Empires of Mystery

Nazca Lines
The Nazca Lines include this image of a hummingbird.
[Courtesy photo]
Peru’s past shapes its present

Reminders of ancient civilizations fascinate visitors. But protecting relics is a challenge.

Times Latin America Correspondent

A visitor to Peru today can find evidence of civilized culture dating back as far as 2000 B.C.

Most of it is found far from Lima, the country’s grimy capital and modern-day center of power.

An effort recently has been made to restore Lima’s colonial architecture, but any attraction it might hold pales in comparison with the stunning archaeological ruins in the interior of the country.

For centuries, ancient Peru lay hidden from the outside world in the dense mountainous cloud forest of the Andes.

Earthquakes and landslides had also covered many sites in remote regions made almost impenetrable by the dense cloud forests. In more recent times, visitors were kept away by drug trafficking and a vicious guerrilla counterinsurgency against the Maoist Shining Path rebels.

Remains such as those found at Chan Chan and Chavin de Huantar in the Central Andes and the huge pyramid temples of Huaca del Sol and Huaca de la Luna, overlooking the biggest adobe city in the world, provide plenty of visible evidence of pre-Inca civilization.

In southern Peru the ruins at Pisco national park and the famous Nazca Lines -- the abstract outlines of animals scratched into the dark desert -- also date to 500 B.C.

Many explorers have combed the jungle-covered mountains in search of the lost city of El Dorado, which, legend has it, is filled with gold. The royal tomb of Sipan, which was only discovered in 1987, is believed to be the richest unlooted tomb in the New World.

Last year three members of a Peruvian documentary film team trapped for a month in the Amazon rain forest claimed to have found a pre-Inca stone city and chunks of gold ore hidden for centuries under the dense jungle.

The remains of the Inca empire, dating from its rise in the 11th century until the Spanish conquest, are to be found in the south, centered around the modern city of Cuzco, where Spanish colonial architecture is underpinned by massive Inca masonry.

Modern-day traces of Peru’s indigenous past can still be found in the Quechua and Aymara mountain villages around Arequipa, south of Cuzco. The small communities of adobe and rock houses recall the pre-Inca days. Indian women dressed in colorful shawls and dresses woven of llama and alpaca wool follow centuries-old traditions.

In the shadow of snow-capped volcanoes, traditional crops of corn and potatoes are grown on spectacular terraces built into hillsides before the advent of the Spanish.

It wasn’t until 1911 that Hiram Bingham, an amateur archaeologist from the United States, discovered the now famous Inca Trail that leads along the “royal highway” to the sacred “lost city” of Machu Picchu, the once densely populated heart of the Inca empire.

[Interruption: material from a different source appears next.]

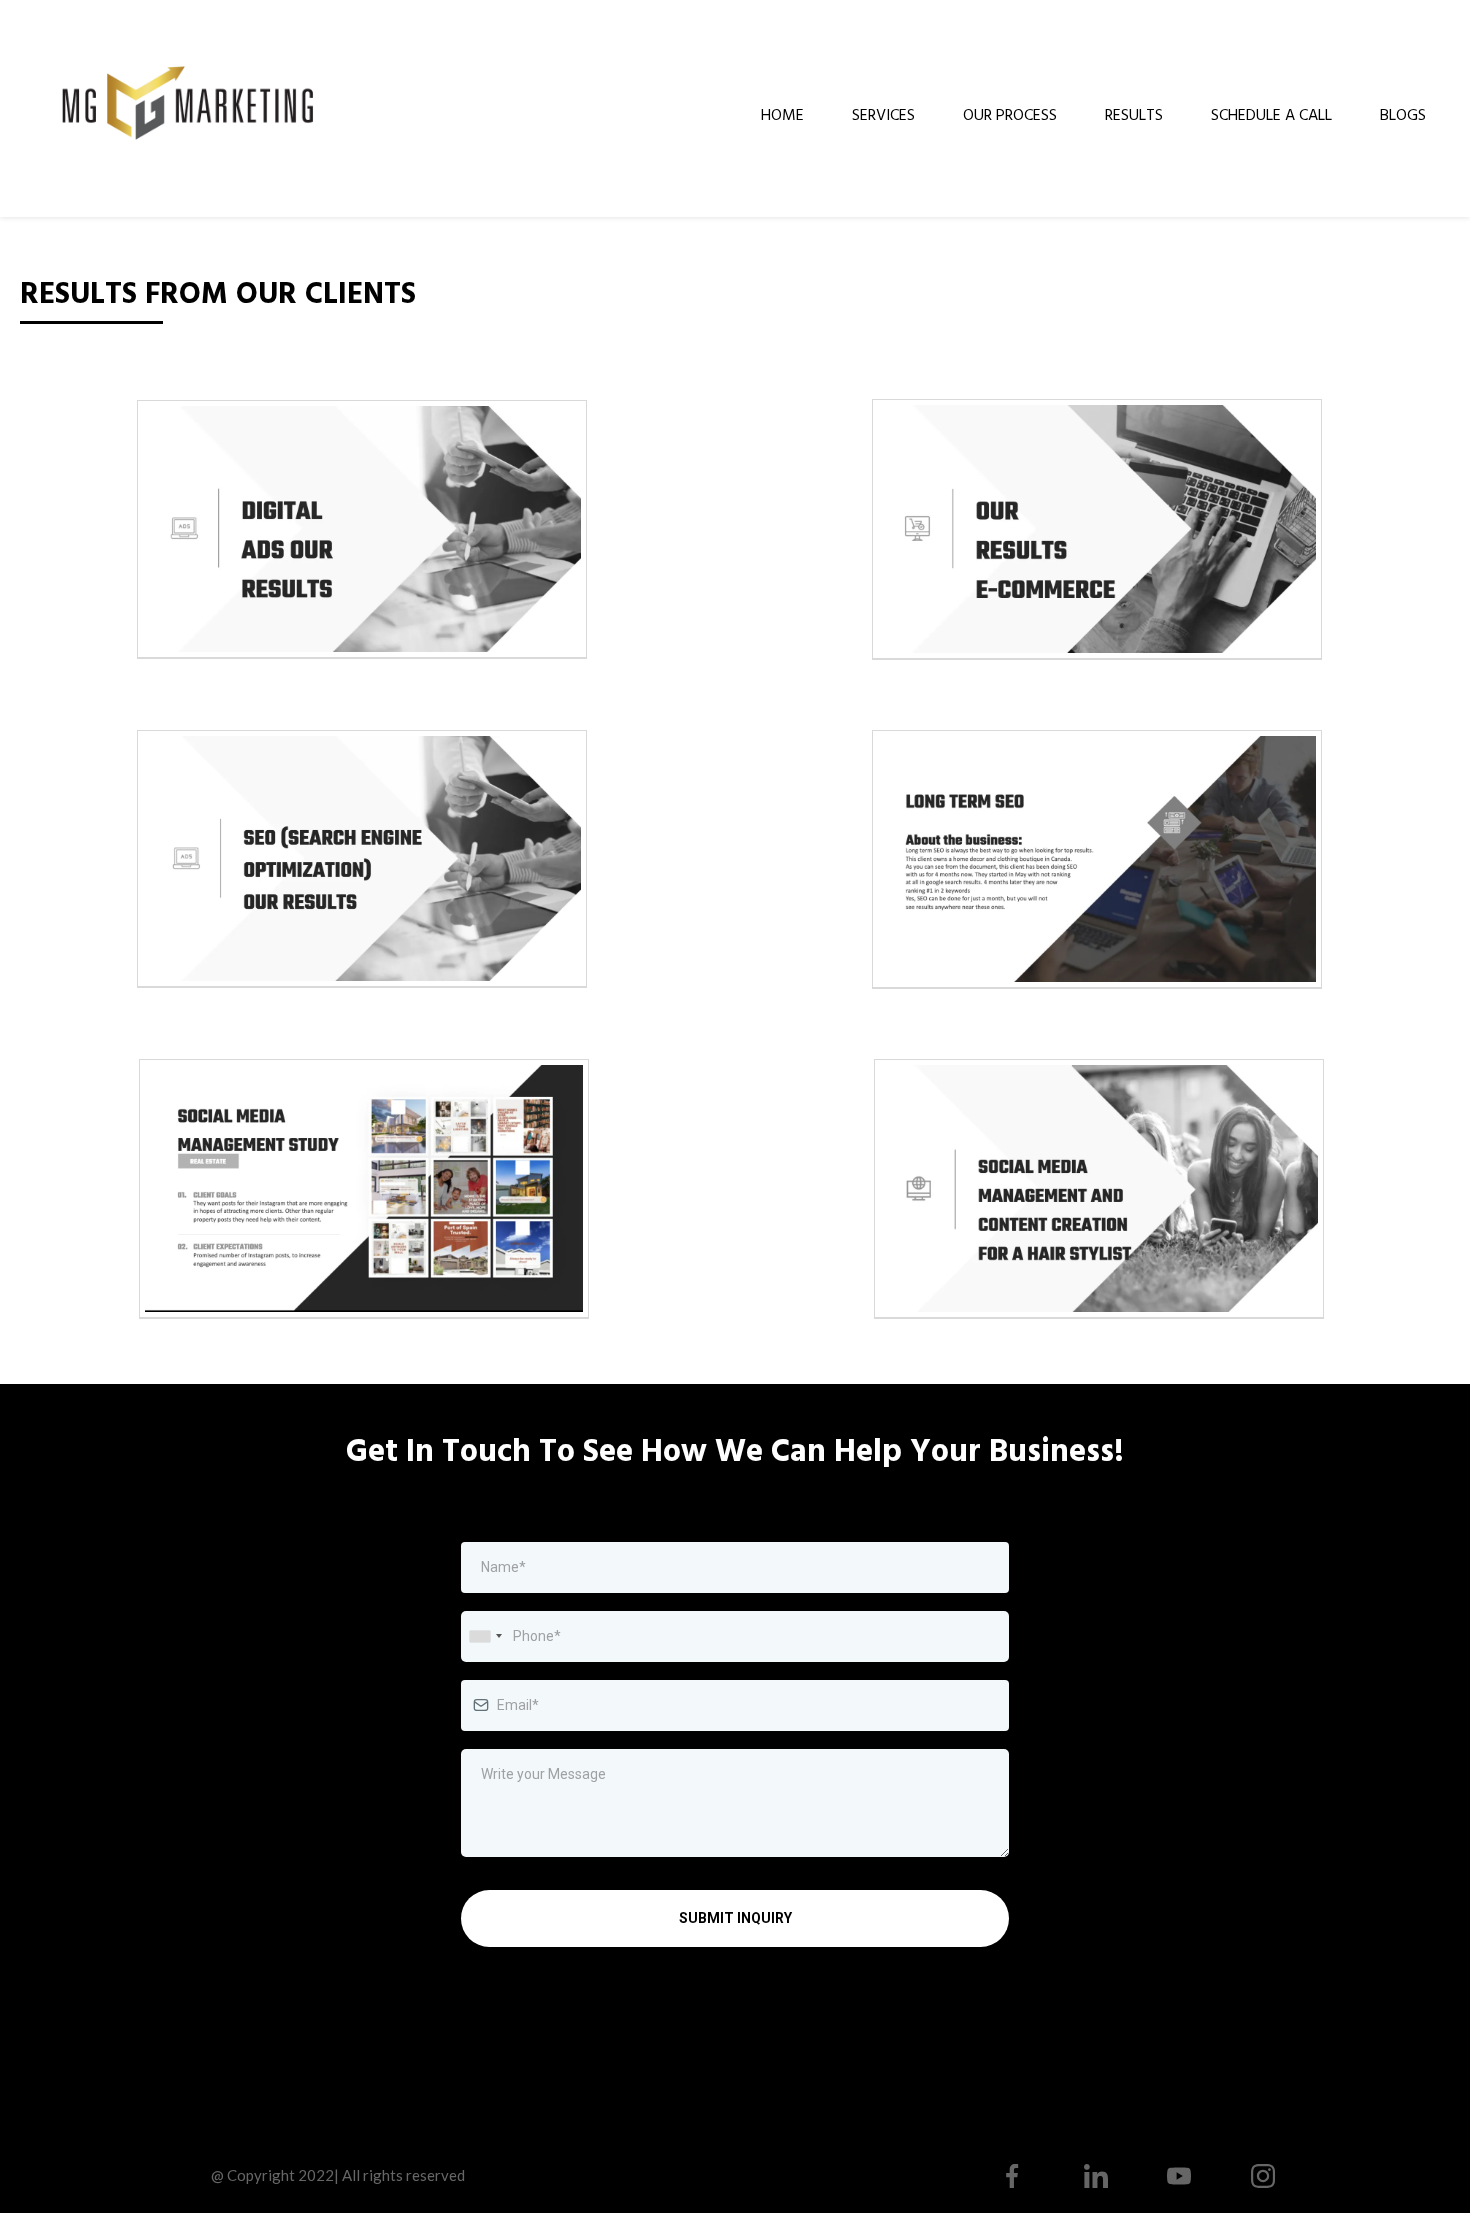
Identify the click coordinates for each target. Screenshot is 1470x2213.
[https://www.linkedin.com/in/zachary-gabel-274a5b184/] (1096, 2176)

The trail, a mosaic of hand-carved granite blocks laid down more than 400 years ago, twists 32 miles through the jungle and three mountain passes.

Machu Picchu is remarkably intact, largely because the Spaniards never found it. A complete city, it is set on a saddle of a high mountain with terraced slopes falling away to the river below.

 Machu Picchu
Alpacas graze on a terrace near Machu Picchu’s lookout station.
[Times files: 1966]
Bingham had been in search of what he believed was the Incas’ legendary last refuge from the invading Spaniards. Instead, he was led to the partly exposed ruins of Machu Picchu by local peasants.

Only in more recent decades has the true magnificence and importance of the city become clear. Not just a refuge, it is now widely regarded as the finest surviving example of the late imperial Incan style of architecture untainted by European influences.

Perched above stunning terraces and set against a sheer rock wall, much of the site’s significance is based on its improbably fine construction and endurance over the centuries. The Incan stonework took decades to complete, with a reverence for precision far beyond that of modern stone masons. Blocks weighing many tons with up to 12 sides lie slotted together without mortar so perfectly that a knife blade can hardly pass between them.

The walls of Machu Picchu have stood well against the forces of nature, but some experts fear that recent tourist development risks turning the city into a Peruvian version of Walt Disney World. The Peruvian government, its economy still reeling from guerrilla violence and political turmoil, has sought to mimic the success of U.S. theme parks by constructing a virtual Machu Picchu to cater to the hordes of tourists who have come.

Officially, the idea is to better preserve the real ruins. But critics detect an echo of the past. Like the Spaniards who chased the Incas into the mountains in search of mythical gold treasures, Peru’s tourist industry is today seeking to maximize the extraction of its modern counterpart -- foreign currency -- from the lost city.